Was this newsletter forwarded to you? Sign up to get it in your inbox.

Anthropic’s latest model, Opus 4.6, is the best AI coder we’ve tested. It also sometimes makes maddening errors.

It solved a real iOS coding task that stumped both the GPT-5.3 Codex and Opus 4.5. It is more thorough, explores context more carefully, and is smarter than Opus 4.5. But this power has trade-offs. It’s slower and a bit more verbose, and it still falls prey to classic Claudisms: It sometimes makes changes you didn’t expect, and doesn’t always know its own skills and capabilities.

When it comes to coding, it feels like Anthropic looked at Codex’s strong-points—thorough, precise work on tough tasks—and tried to incorporate them into this release.

On writing and editing, the drafting experience is more fluid than Opus 4.5. It applies editorial rules more consistently and translates technical concepts into accessible prose more naturally. But in a blind test, the team preferred Opus 4.5’s prose—Opus 4.6 seems more prone to AI-isms like “X not Y” constructions than its predecessor.

What Anthropic told us

Best-in-class for coding and professional work: Built to power agents that handle whole categories of real-world work, excelling across the entire software development lifecycle.
Its most agentic model yet: It drives tasks forward with less handholding—parallelizing work, gathering more context, and taking smarter autonomous actions.
“Adaptive Thinking” replaces “Extended Thinking”: The model adjusts how much it thinks based on the difficulty of your question. On easy tasks, it skips the deep reasoning step entirely. This is on by default everywhere.

The Reach Test

Reach Test legend

🥇: Paradigm shift

🟩 : Psyched about this release

🟨 : It’s okay, but I wouldn’t use it every day

🟥 : Trash release

Dan Shipper—the multi-threaded CEO

Verdict: 🟢
Quote: I shipped a merged pull request on a codebase I’ve never touched—it researched an unsolved iOS problem and wrote a working fix that left me stunned. I also like its default parallelization for knowledge-work tasks. It raises the ceiling for what’s possible with AI coding.
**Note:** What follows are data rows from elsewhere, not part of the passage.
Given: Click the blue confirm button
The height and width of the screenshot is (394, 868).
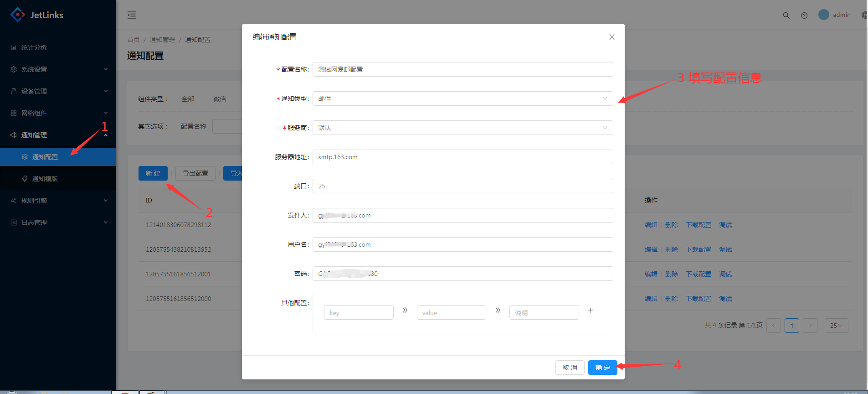Looking at the screenshot, I should click(x=602, y=368).
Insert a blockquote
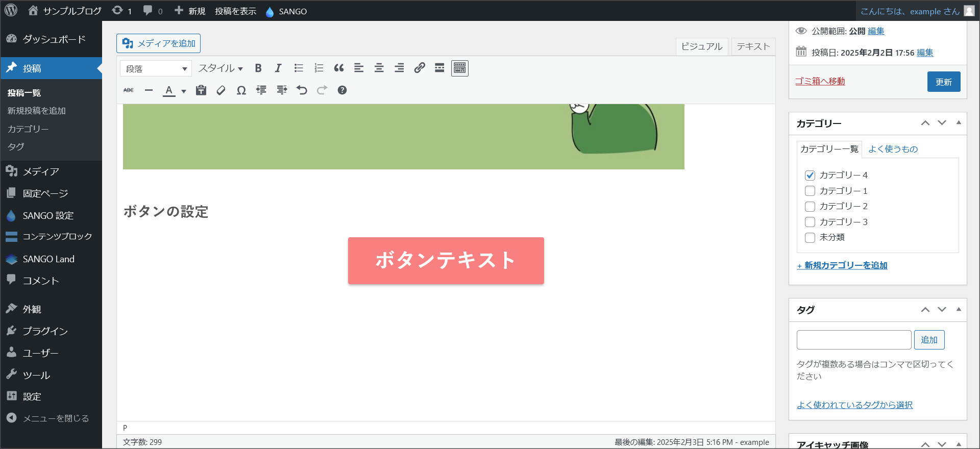Screen dimensions: 980x449 [x=339, y=68]
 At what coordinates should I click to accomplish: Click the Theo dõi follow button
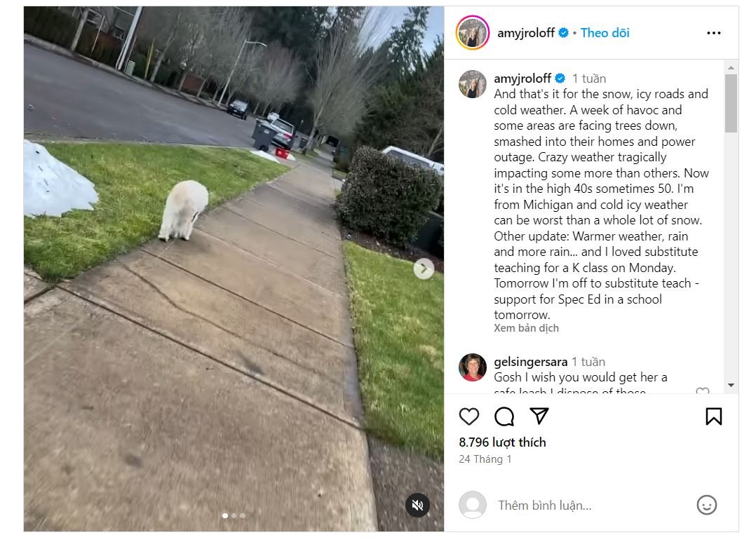[605, 33]
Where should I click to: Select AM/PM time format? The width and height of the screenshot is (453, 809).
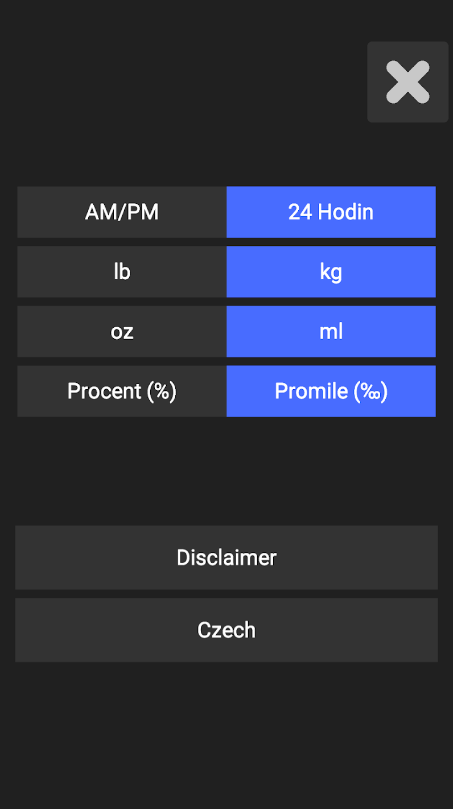[x=122, y=212]
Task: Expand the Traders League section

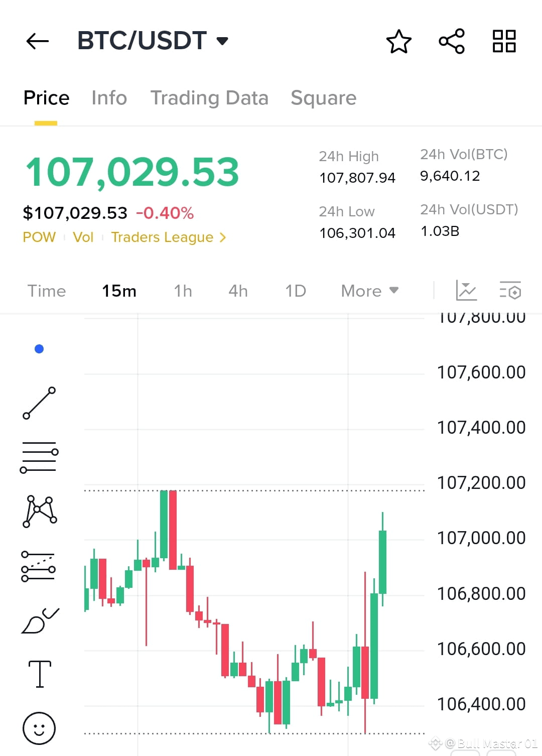Action: (x=168, y=237)
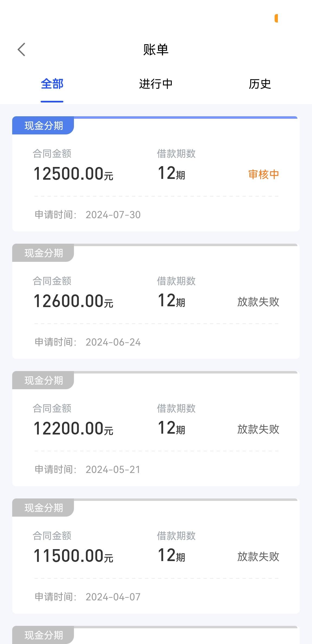The image size is (312, 644).
Task: Open the 历史 tab
Action: 260,84
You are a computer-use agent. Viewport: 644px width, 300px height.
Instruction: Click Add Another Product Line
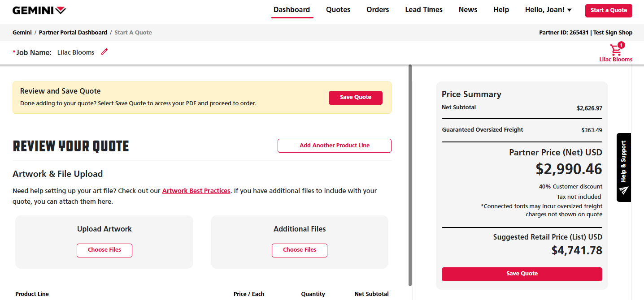pyautogui.click(x=335, y=146)
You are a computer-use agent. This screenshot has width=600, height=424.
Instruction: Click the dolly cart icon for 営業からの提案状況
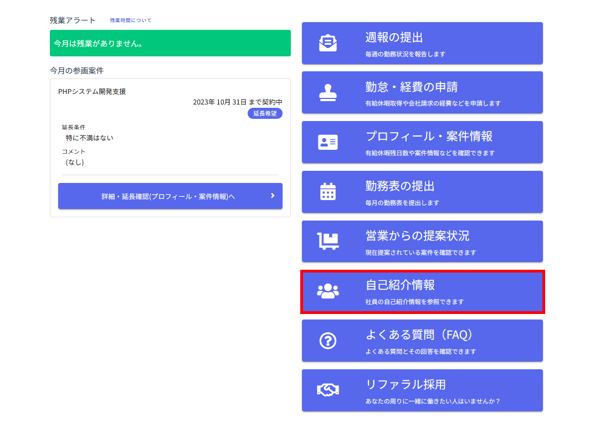tap(328, 241)
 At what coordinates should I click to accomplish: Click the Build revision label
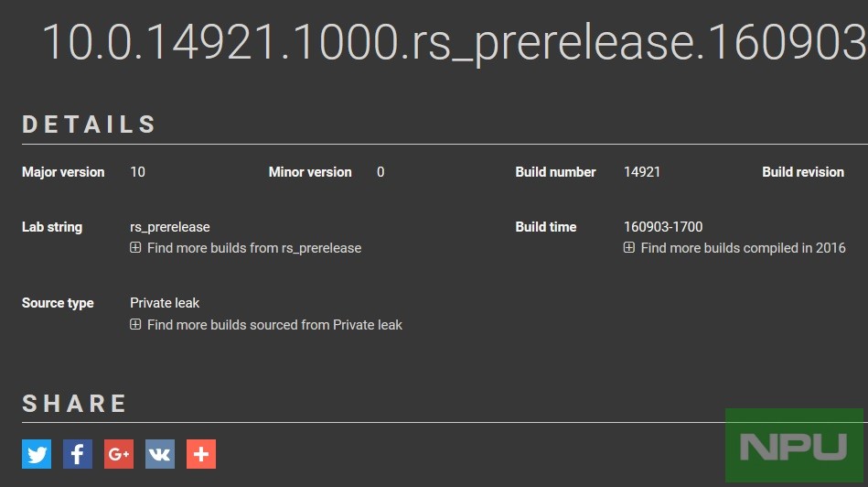(803, 172)
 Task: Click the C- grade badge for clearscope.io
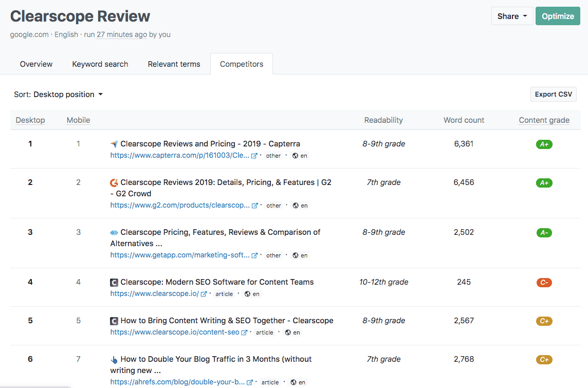544,282
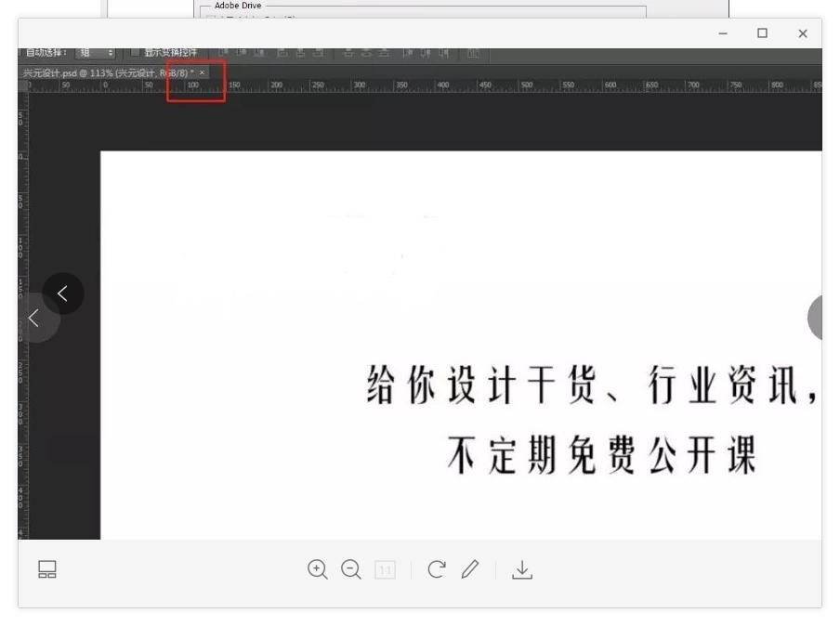Go to previous image with left arrow
The image size is (840, 626).
(61, 293)
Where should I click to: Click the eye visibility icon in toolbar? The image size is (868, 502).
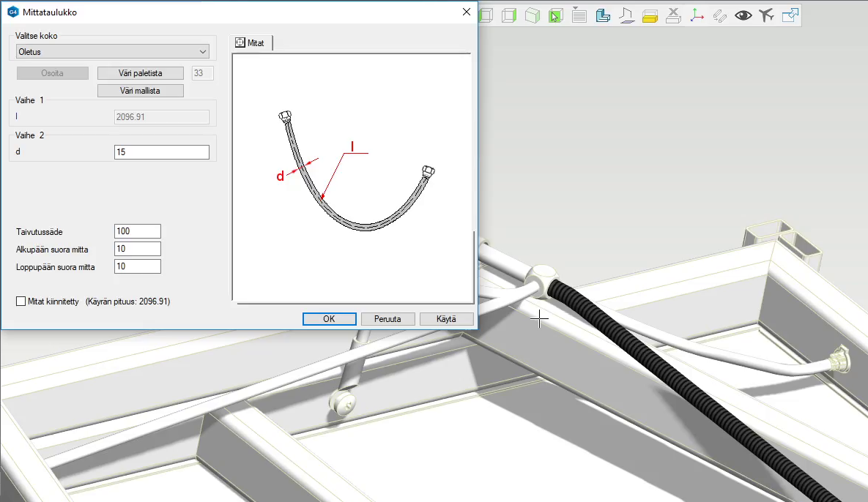[x=743, y=15]
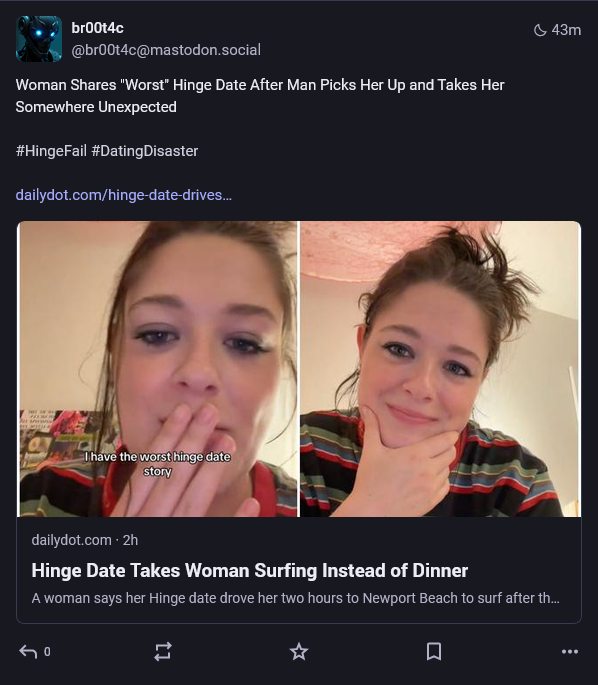Click the left preview image with caption
The image size is (598, 685).
(158, 369)
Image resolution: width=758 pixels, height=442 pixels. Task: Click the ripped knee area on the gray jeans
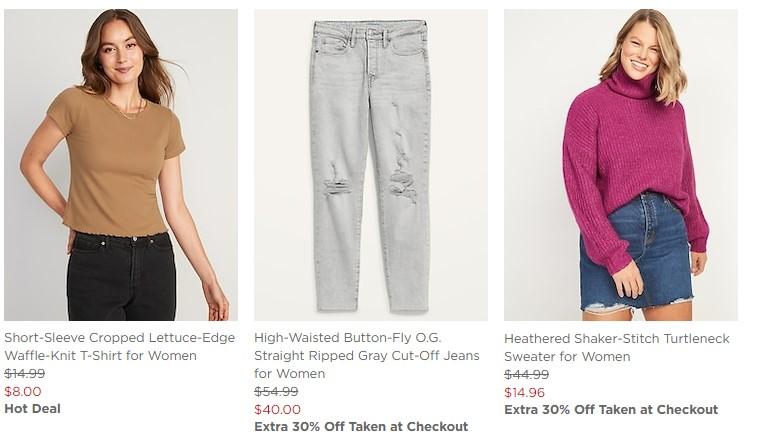tap(337, 182)
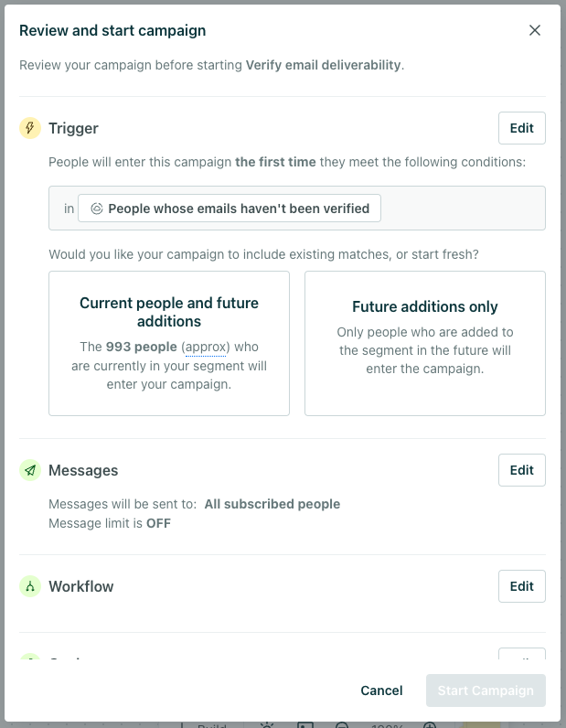Viewport: 566px width, 728px height.
Task: Click the Message limit OFF text
Action: 110,523
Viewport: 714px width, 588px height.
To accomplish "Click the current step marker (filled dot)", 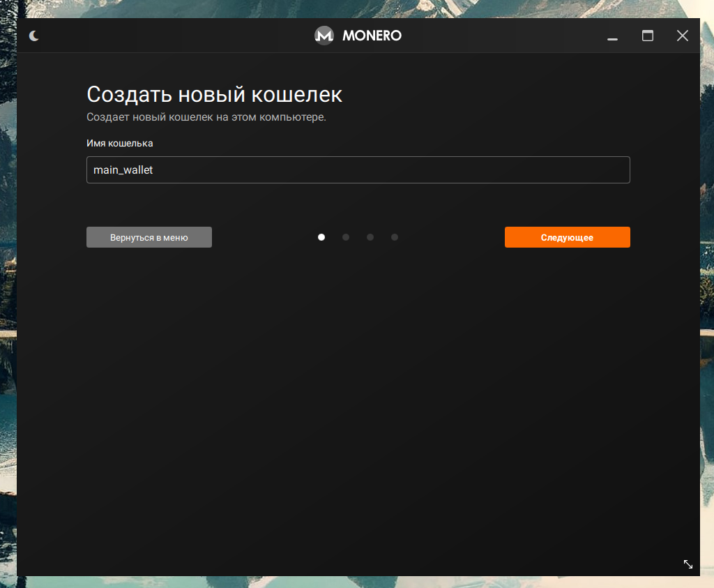I will [x=321, y=237].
But I also found it to be sometimes unreliable, and to require closer management than Codex does.

Kieran Klaassen—the Rails-pilled master of Claude Code

Verdict: 🟢
Quote: It’s better at understanding code bases and doing more work longer than Opus 4.5. For vibe coders starting fresh, it might not be a super big jump, but it’s a really nice step up for day-to-day coders with bigger projects and a great refinement from what was missing. The model’s medium thinking option, a setting to make the model think less, is a good, faster alternative.

Naveen Naidu—graduate of IIT Bombay (the MIT of India 💅)

Verdict: 🟢
Quote: On the morning I got access to the new model, I canceled my Anthropic subscription because I wasn’t using it anymore. That afternoon, I got access to this new model, and I might resubscribe because of it. It’s good at thinking and figuring out gnarly issues, such as how to start Monologue keyboard dictation without forcing the user to switch back manually to the original app, or new features that are complicated to implement. I’m quite shocked that Dan, with Opus 4.6, was able to push a pull request to the Monologue iOS app.

Katie Parrott—AI-pilled writer by day, vibe coder by night

Verdict: 🟢
Quote: The drafting experience is so much more fluid and responsive than Opus 4.5—I feel like I’m collaborating rather than wrestling. What I’m really loving, though, is the agentic-ness of the chat experience. The resourcefulness and adaptation to the needs of your request are noticeable. I almost thought I was in Claude Code. One caveat: In the blind writing test, I was the outlier—the team preferred Opus 4.5. But I’m confident the AI “smell” will resolve with time and better prompting.